|
|
Extraits du rapport d’expertise
(ordonné par le juge des référés du Tribunal de Grande Instance de Toulouse et communiqué à l’ensemble des parties le 9 juin 2005)
p. 6 : « Le Dr Cohen dit (….) avoir proposé lui-même d’intervenir par coelioscopie. »
p. 7 : « Le Dr Cohen (…) dit qu’il a l’expérience de la coeliochirurgie et qu’il opère des enfants, constituant 15% de sa clientèle, opérant essentiellement des appendicites et des hernies. Il pratique 30 coelioscopies par an pour appendicites essentiellement chez les filles, pour raison esthétique. Il n’a jamais été amené à faire de conversion. Il ne pratique pas l’open coelioscopie. Lors des interventions chirurgicales, si le père est médecin, il accepte toujours sa présence. »

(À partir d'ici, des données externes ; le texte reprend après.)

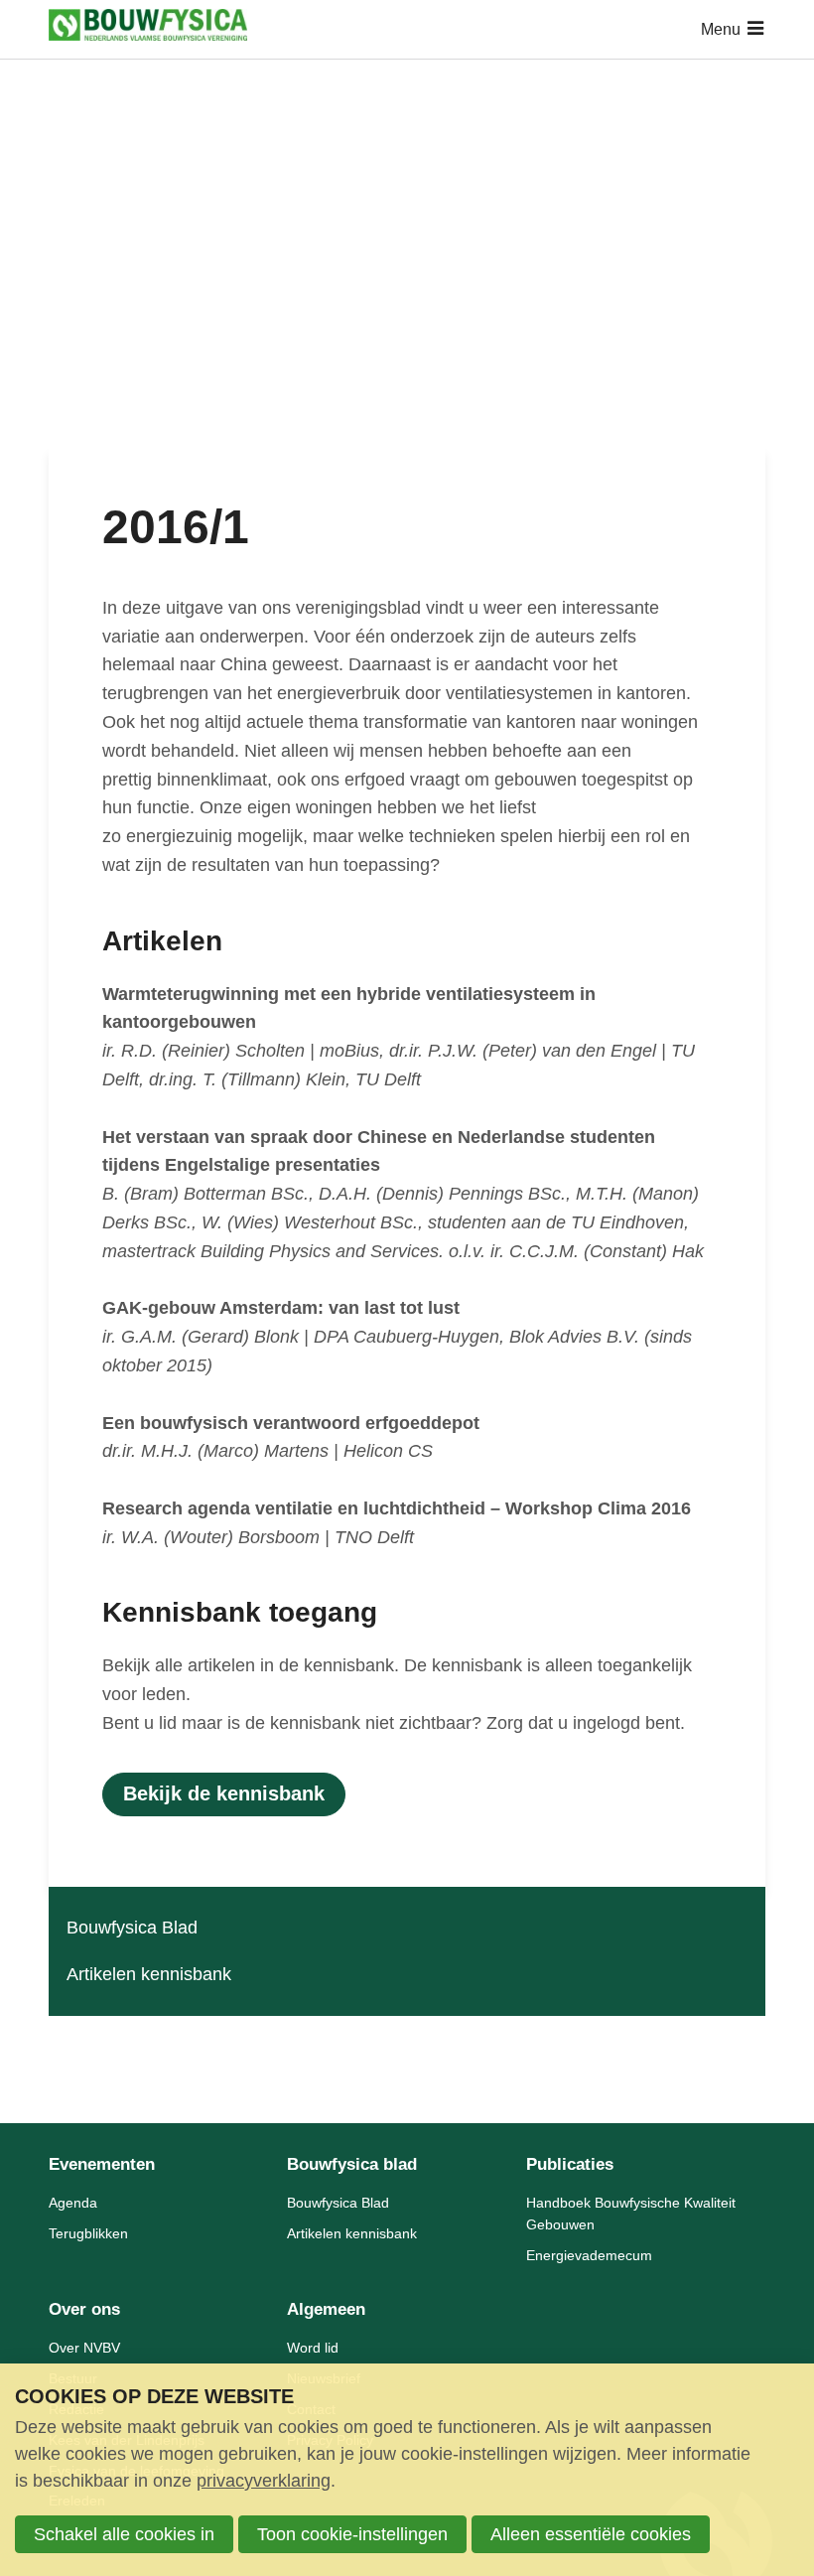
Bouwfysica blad (352, 2164)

p. 10 : « La plaie artérielle a très probablement été provoquée par le trocart de 10 mm introduit par l’ombilic. (…) Il a transpercé le mésentère pour venir perforer l’artère iliaque commune droite. Cet incident ne se serait certainement pas produit si le Dr Cohen avait pratiqué l’open coelioscopie, de pratique systématique en chirurgie pédiatrique, évitant ainsi la plaie artérielle qui est rapportée souvent dans la littérature. »
p. 10-11 : « De toute manière, à partir du moment où il existait une plaie du mésentère, en regard de l’artère iliaque, le Dr Cohen aurait dû convertir pour vérifier l’état anatomique des gros vaisseaux sous-mésentériques. »
p. 13 : « Quoi qu’il en soit, il existe un lien de causalité entre le retard de diagnostic et par la suite de la thérapeutique envisagée qui a abouti à une perte de chance et au décès d’Amélie. »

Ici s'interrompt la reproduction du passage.